> _Problem_:
Up to and including the line with "Viewport: 309px width, 196px height.", restate every line of the records below word for word, from the first line on, leaving out the pictures.

> _Extracted records_:
------------------------------------------------------------
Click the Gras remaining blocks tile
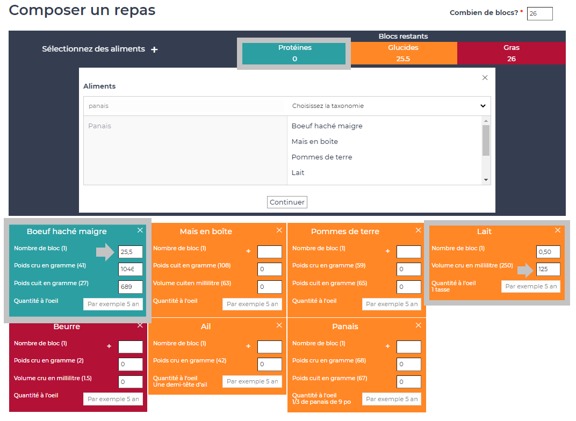 tap(511, 53)

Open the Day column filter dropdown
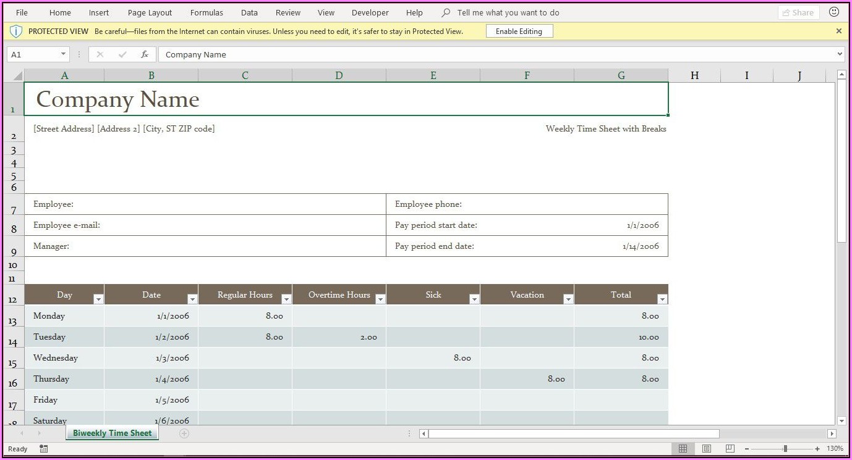tap(98, 299)
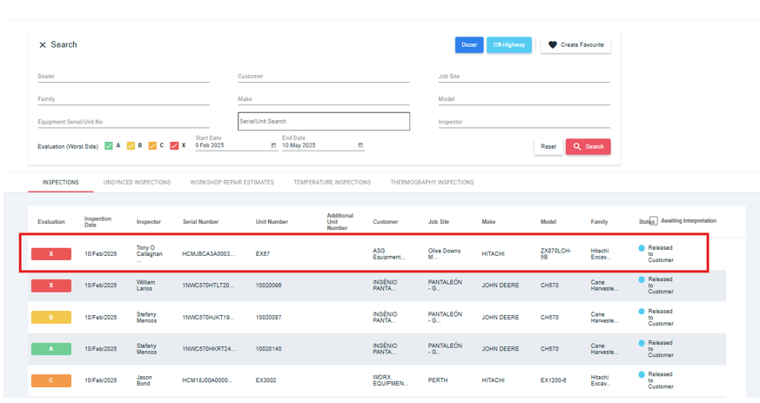Viewport: 760px width, 403px height.
Task: Expand the Family dropdown field
Action: click(x=123, y=99)
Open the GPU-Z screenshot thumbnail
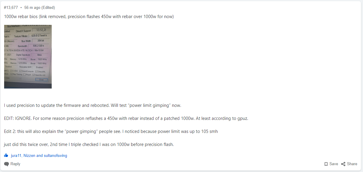 pos(28,57)
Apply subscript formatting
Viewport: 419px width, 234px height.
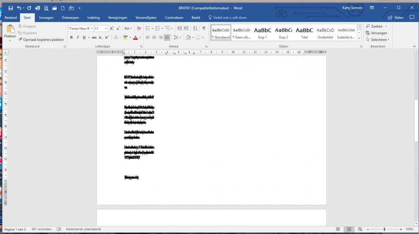[x=101, y=37]
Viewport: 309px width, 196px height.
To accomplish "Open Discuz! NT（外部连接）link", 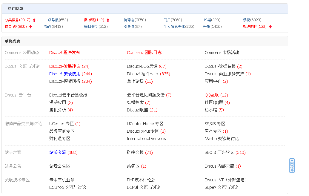I will click(226, 180).
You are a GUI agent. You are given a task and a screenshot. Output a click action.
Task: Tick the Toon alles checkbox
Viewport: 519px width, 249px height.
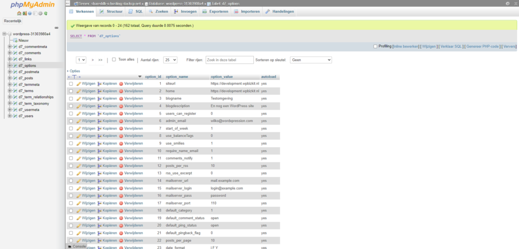(114, 60)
------------------------------------------------------------
> _Exercise solution_:
Click the Gras remaining blocks tile
 tap(511, 53)

Open the Day column filter dropdown
tap(98, 299)
Viewport: 760px width, 403px height.
Task: Expand the Family dropdown field
Action: click(x=123, y=99)
Open the GPU-Z screenshot thumbnail
 pos(28,57)
Apply subscript formatting
Viewport: 419px width, 234px height.
[x=101, y=37]
Viewport: 309px width, 196px height.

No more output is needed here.